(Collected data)
---

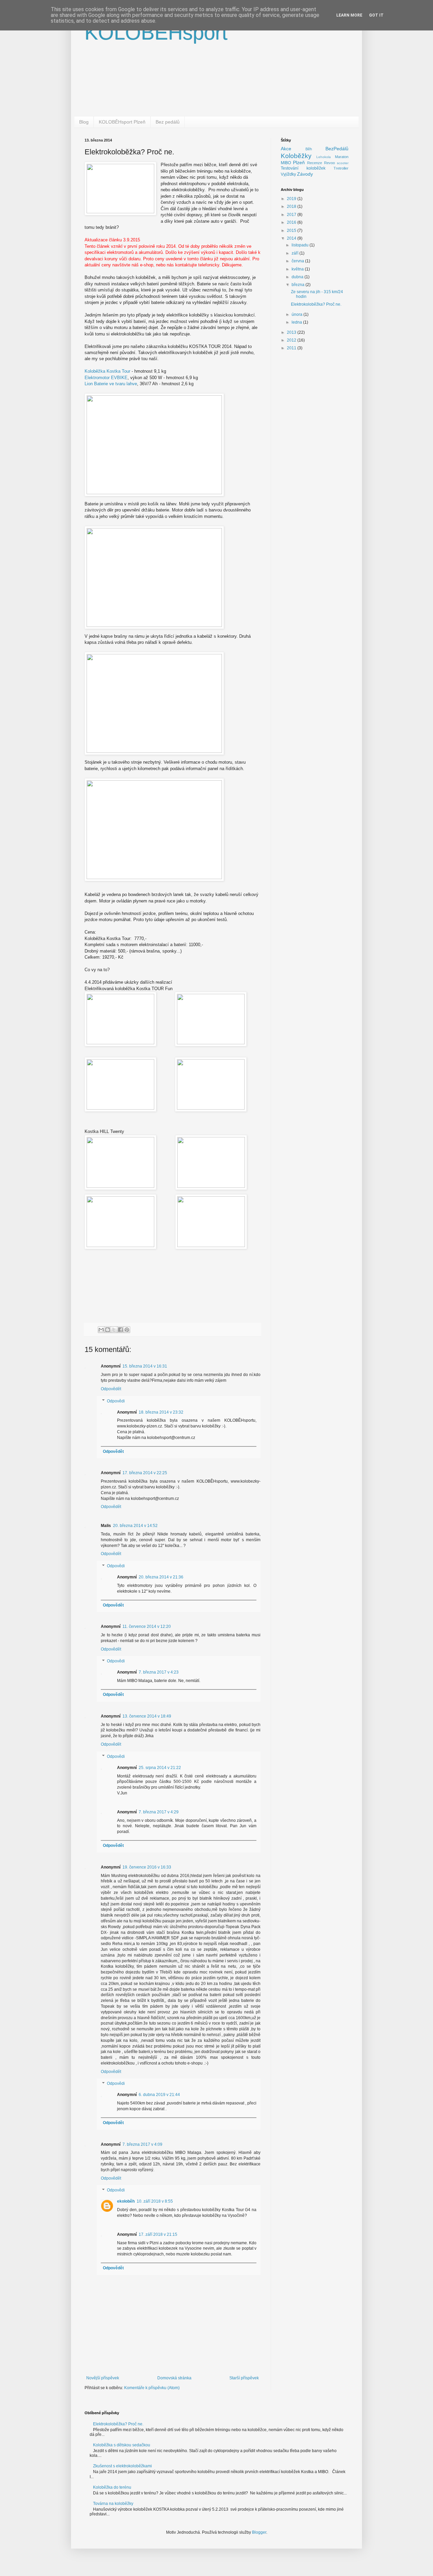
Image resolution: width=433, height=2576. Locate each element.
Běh (308, 149)
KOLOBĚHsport (156, 32)
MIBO (286, 162)
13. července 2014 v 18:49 (146, 1716)
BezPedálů (336, 148)
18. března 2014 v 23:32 (161, 1412)
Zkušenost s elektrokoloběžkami (122, 2466)
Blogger (259, 2532)
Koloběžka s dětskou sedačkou (121, 2445)
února (297, 314)
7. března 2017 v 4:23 (159, 1672)
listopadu (301, 245)
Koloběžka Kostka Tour (107, 371)
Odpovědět (111, 1389)
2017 (292, 214)
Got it (376, 15)
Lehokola (323, 157)
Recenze (314, 163)
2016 (292, 222)
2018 (292, 206)
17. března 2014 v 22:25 (144, 1472)
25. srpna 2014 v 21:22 (160, 1767)
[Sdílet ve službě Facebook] (120, 1329)
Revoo (329, 163)
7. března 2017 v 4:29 (159, 1812)
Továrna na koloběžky (113, 2503)
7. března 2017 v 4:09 (142, 2144)
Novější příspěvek (102, 2378)
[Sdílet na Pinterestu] (126, 1329)
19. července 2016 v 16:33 (146, 1867)
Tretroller (341, 168)
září (295, 253)
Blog (84, 122)
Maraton (341, 157)
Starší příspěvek (244, 2378)
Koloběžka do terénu (112, 2487)
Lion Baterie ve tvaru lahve (111, 383)
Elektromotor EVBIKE (106, 377)
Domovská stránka (174, 2378)
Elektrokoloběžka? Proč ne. (316, 304)
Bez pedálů (168, 122)
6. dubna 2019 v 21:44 (159, 2094)
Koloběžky (296, 155)
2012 (292, 340)
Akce (286, 148)
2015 (292, 230)
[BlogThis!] (107, 1329)
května (298, 269)
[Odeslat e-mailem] (101, 1329)
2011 (292, 348)
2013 (292, 332)
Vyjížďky (288, 174)
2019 (292, 198)
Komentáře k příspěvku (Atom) (152, 2387)
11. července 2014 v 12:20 (146, 1626)
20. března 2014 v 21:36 (161, 1577)
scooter (342, 163)
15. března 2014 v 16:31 (144, 1366)
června (298, 261)
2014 (292, 238)
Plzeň (299, 162)
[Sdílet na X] (114, 1329)
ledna (297, 322)
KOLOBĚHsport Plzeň (122, 122)
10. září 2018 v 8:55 (155, 2201)
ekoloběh (126, 2201)
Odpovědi (116, 1401)
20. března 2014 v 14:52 (135, 1525)
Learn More (349, 15)
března (298, 284)
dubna (298, 277)
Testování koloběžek (303, 168)
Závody (305, 174)
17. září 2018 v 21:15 (158, 2234)
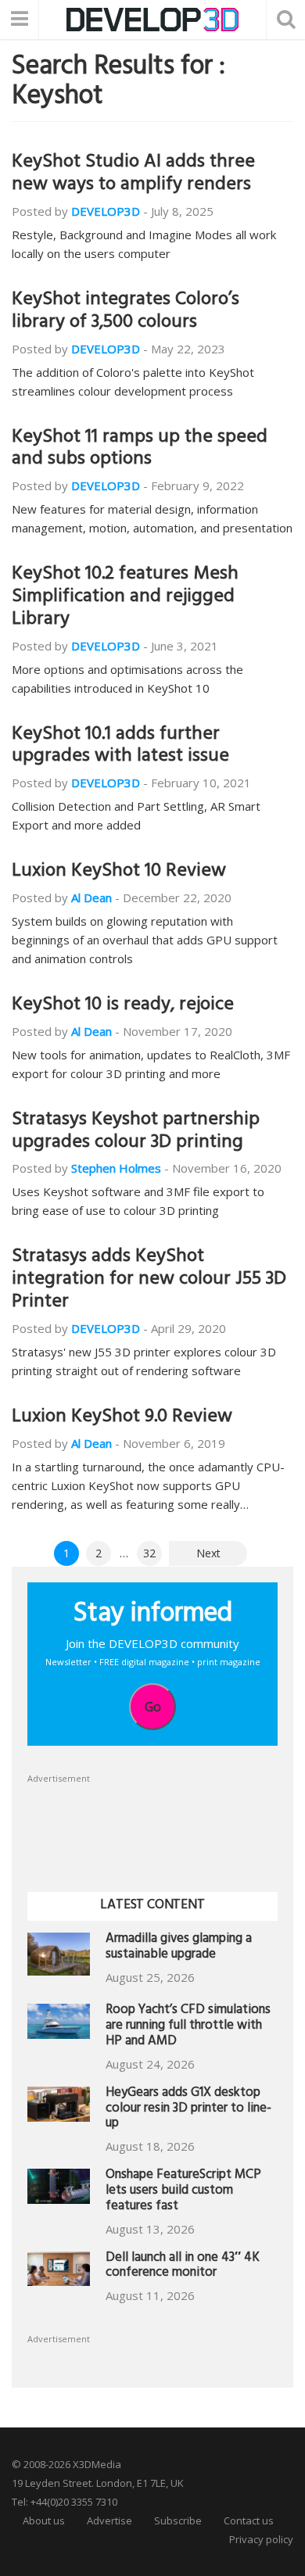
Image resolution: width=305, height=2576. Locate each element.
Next (208, 1553)
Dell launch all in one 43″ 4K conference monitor (183, 2267)
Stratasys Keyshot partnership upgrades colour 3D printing (136, 1132)
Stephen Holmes (116, 1168)
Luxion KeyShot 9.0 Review (122, 1418)
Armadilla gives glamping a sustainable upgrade (179, 1948)
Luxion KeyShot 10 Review (119, 872)
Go (153, 1706)
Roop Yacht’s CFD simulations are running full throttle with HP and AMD (188, 2027)
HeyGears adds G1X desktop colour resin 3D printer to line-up (188, 2109)
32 (149, 1553)
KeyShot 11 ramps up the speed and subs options (139, 450)
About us (44, 2520)
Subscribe (178, 2520)
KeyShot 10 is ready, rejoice (123, 1006)
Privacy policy (261, 2539)
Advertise (109, 2520)
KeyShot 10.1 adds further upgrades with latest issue (120, 747)
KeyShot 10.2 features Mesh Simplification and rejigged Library (125, 598)
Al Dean (91, 897)
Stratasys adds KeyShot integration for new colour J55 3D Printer (149, 1280)
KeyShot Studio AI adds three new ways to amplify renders (133, 174)
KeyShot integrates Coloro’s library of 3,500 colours (125, 312)
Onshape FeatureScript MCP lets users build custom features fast (183, 2192)
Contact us (249, 2520)
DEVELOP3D (105, 211)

---

● **What the exercise asks**: Could you restate, word for word, the lines above from the one with "2019 (292, 198)" to the one with "[Sdílet na X] (114, 1329)", both included?

● **Result for this exercise**:
2019 (292, 198)
Komentáře k příspěvku (Atom) (152, 2387)
11. července 2014 v 12:20 (146, 1626)
20. března 2014 v 21:36 (161, 1577)
scooter (342, 163)
15. března 2014 v 16:31 (144, 1366)
června (298, 261)
2014 (292, 238)
Plzeň (299, 162)
[Sdílet na X] (114, 1329)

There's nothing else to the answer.